How’s your team’s culture?
You smile and wrap up a meeting on video-chat, face-to-face, or a bit of both and, while you can’t put your finger on it, something just doesn’t feel right.
For teams on-the-ground together, working remotely, or hybrid, there is a growing number of us experiencing “something not right”. What is making the difference between teams strengthening vs struggling through the various changes we’re navigating in our economy, workplace, and workforce?
When you can “feel it”, but not quite see it, culture is often the word we give it. Now more than ever, culture is a team-thing and how we lead in our roles and with our peers is more critical than ever.
What are the teams with the stronger cultures doing right now?
Reconnecting the disconnected
We’re constantly talking to leaders, business owners, and teams across industries. We are listening, and what we’re hearing is that some individuals and teams are feeling disconnected from the overall organisational culture. Those that have transitioned to the hybrid model of work (regular mix of remote and in-the-office work) are seeing communication primarily at the team and individual level, and less organic opportunities for people to connect with those across the organisation.

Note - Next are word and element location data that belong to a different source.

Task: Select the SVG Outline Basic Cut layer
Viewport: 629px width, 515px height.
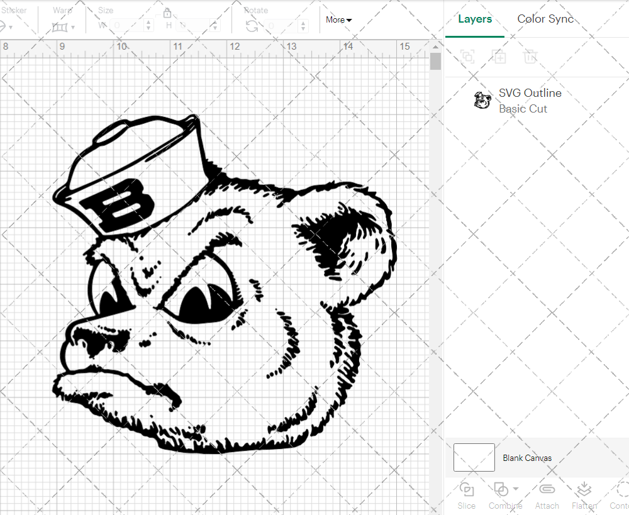Action: pos(530,101)
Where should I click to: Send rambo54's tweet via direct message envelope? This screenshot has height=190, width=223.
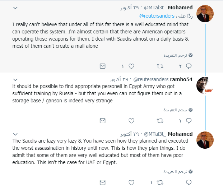(102, 120)
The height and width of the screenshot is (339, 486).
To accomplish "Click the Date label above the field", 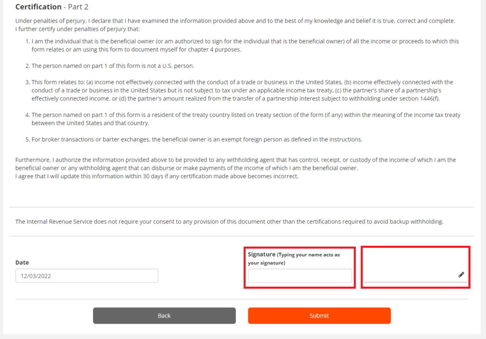I will coord(22,262).
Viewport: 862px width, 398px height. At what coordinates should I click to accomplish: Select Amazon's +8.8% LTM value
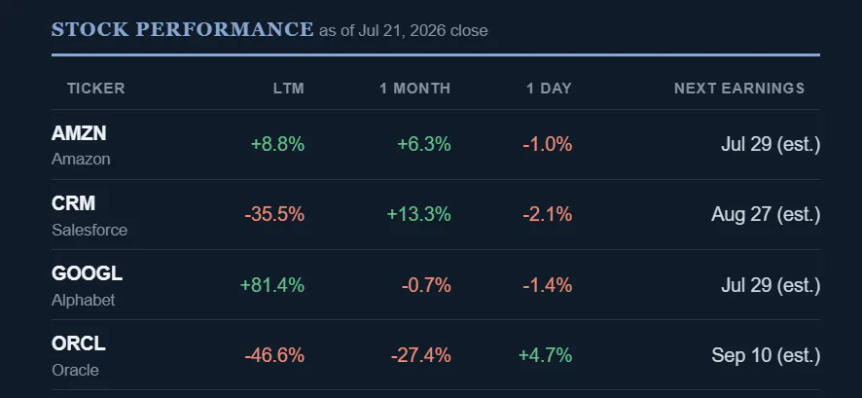tap(277, 145)
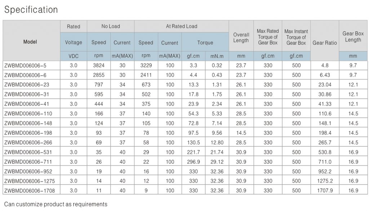
Task: Click the Gear Ratio column header
Action: 324,42
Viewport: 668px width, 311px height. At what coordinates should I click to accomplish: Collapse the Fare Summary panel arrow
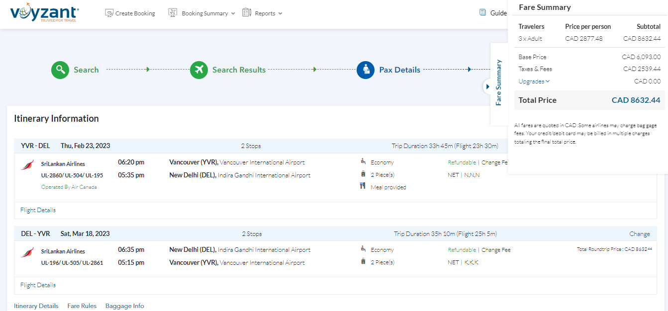(x=487, y=86)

While born out of necessity (a 100 person Zoom chat is a socialising nightmare), these communication silos are recipes for cultural divides. Without proactive intervention by leaders, or team members stepping in to help by initiating connections within and across the organisation, teams are likely to develop different approaches to work that don’t align with organisational culture.
For leaders, a practical way to re-connect is to look for opportunities to initiate contact and share thanks for efforts or outcomes displayed by members in another team. Another strategy is to help team members understand how their work contributes to the strategy of the business and the community. In our upcoming webinar, we will be unpacking more practical ways to reconnect our teams.
It's all in the balance
Getting teams squared away to work remotely, dealing with change after change can be draining. The mass transition to remote work and the uncertainty created with the gradual shift into hybrid work has seen many leaders reverting either to task or relationship focus.
While taking a task focus can be useful in short bursts and in crisis moments, sustained task focus misses the crucial element of relationships that form a team’s culture. Also taking a total relationship focus can help their people overcome personal challenges brought on by COVID-19. While this connection with your team is critical, a total relationships focus doesn’t help your team to deliver. We need to lead with empathy, trust our team and have the right balance between task and relationship in order to deliver.
So how do you get this balance?
Check. Are you delivering on your results? What’s your evidence? Is your team wellbeing healthy? How are you measuring this? Are you having conversations and talking about the hard stuff? A simple check in “Are you ok, I noticed you were (insert observation you have made)?” or “how are you travelling?” (is connecting at the relationship level) or “how can I help you deliver?” or “what do you need from me to help you deliver?” (is connecting at task level).
When team’s check-in, are they sharing the full story? Does everyone feel safe to say what’s on their mind? Just as absence may not always make the heart grow fonder, nor may it increase people’s candour and openness when together. As a leader, building psychological safety in your team is the surest way to know when change is required. Even when teams are co-located achieving and maintaining psychological safety can be hard. The separation and distance between you and your team members created by remote work can make team members feel less able to raise concerns and ideas.
For leaders and our influential team members, it’s critical to find ways to role-model what psychological safety is and how we know we have it? Easy steps to share this include; sharing your own mistakes, being open, or vulnerable, with your emotions and clearly valuing input from all sources. You need to create time and space for this feedback, as it is far less likely to occur organically in our new world.